[[ THE DATA open ]]
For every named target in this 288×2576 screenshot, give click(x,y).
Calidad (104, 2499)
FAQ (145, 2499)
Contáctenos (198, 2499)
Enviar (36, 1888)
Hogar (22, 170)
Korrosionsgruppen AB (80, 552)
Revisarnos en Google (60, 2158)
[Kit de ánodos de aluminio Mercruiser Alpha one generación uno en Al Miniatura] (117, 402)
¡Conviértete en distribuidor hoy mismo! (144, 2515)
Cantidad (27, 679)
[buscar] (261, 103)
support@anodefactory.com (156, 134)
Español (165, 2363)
[[ THE DATA closed ]]
[[ THE DATA open ]]
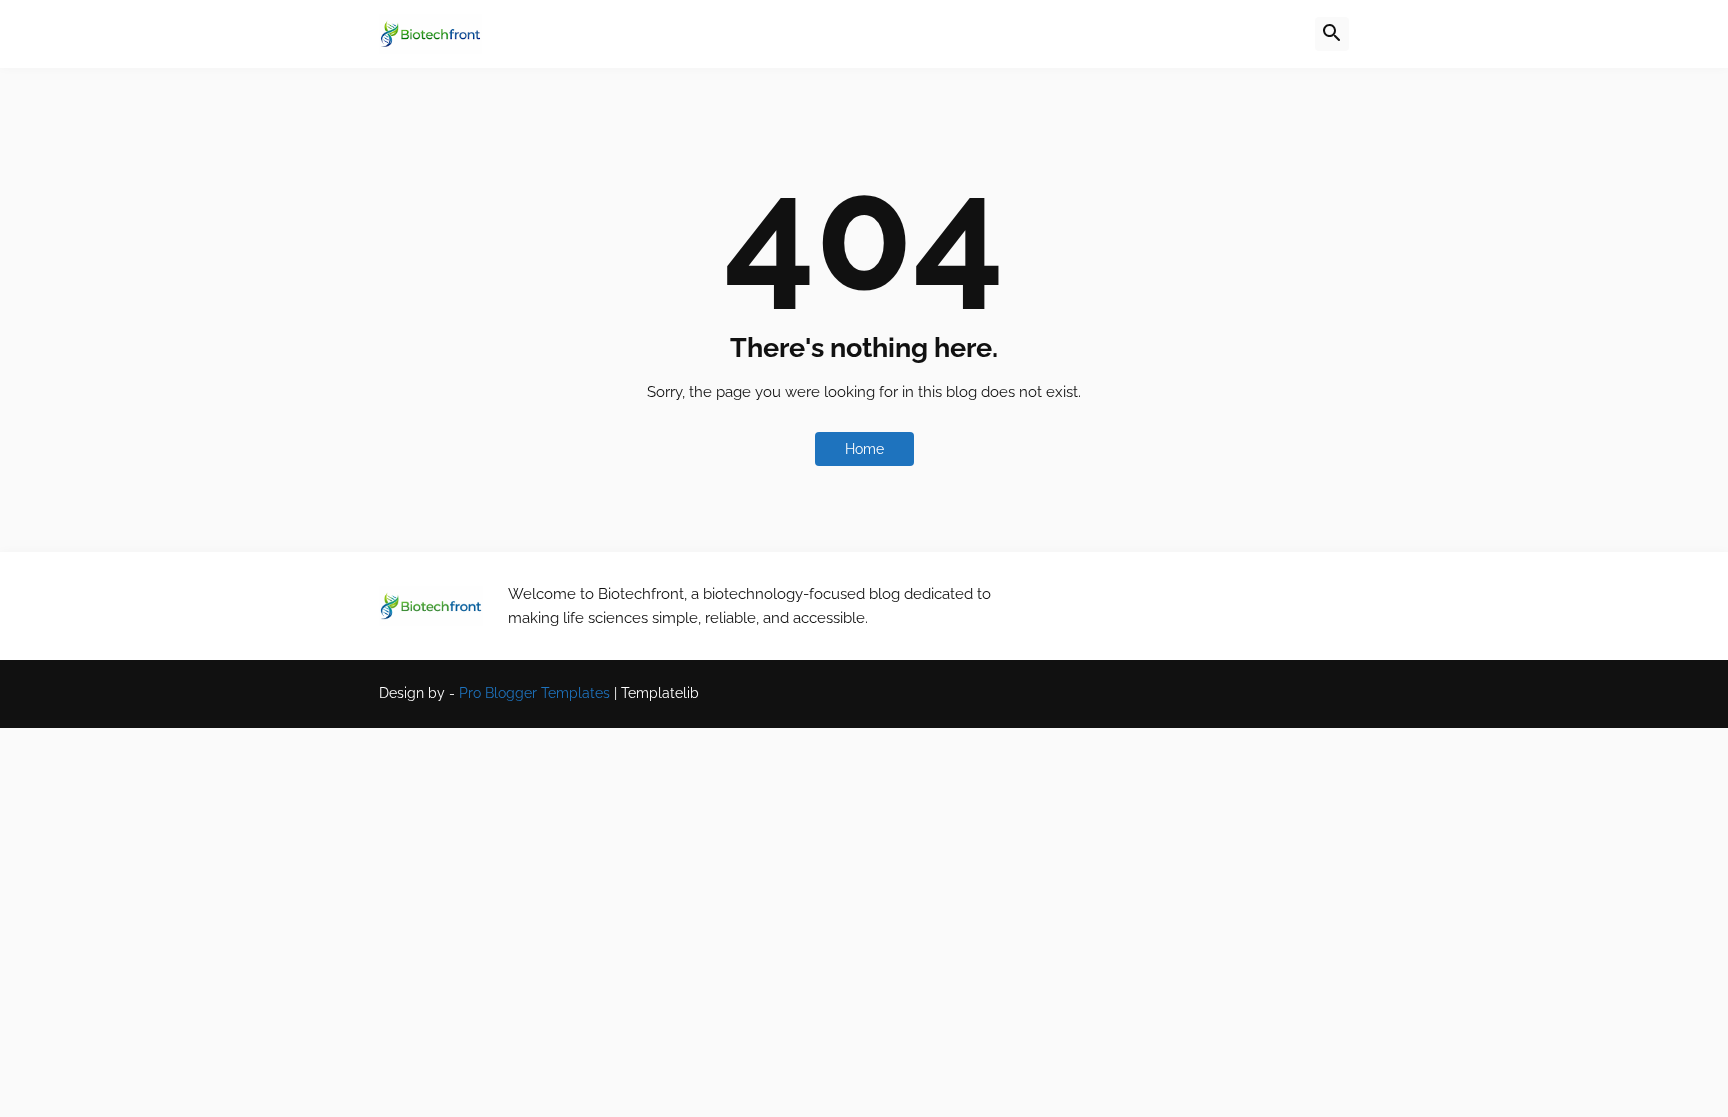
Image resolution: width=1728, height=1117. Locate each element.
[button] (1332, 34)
[[ THE DATA closed ]]
Return only the lines between the one holding "For every named" and the one holding "Español (165, 2363)", inclusive, exactly as they appear above.

For every named target in this 288×2576 screenshot, give click(x,y).
Calidad (104, 2499)
FAQ (145, 2499)
Contáctenos (198, 2499)
Enviar (36, 1888)
Hogar (22, 170)
Korrosionsgruppen AB (80, 552)
Revisarnos en Google (60, 2158)
[Kit de ánodos de aluminio Mercruiser Alpha one generación uno en Al Miniatura] (117, 402)
¡Conviértete en distribuidor hoy mismo! (144, 2515)
Cantidad (27, 679)
[buscar] (261, 103)
support@anodefactory.com (156, 134)
Español (165, 2363)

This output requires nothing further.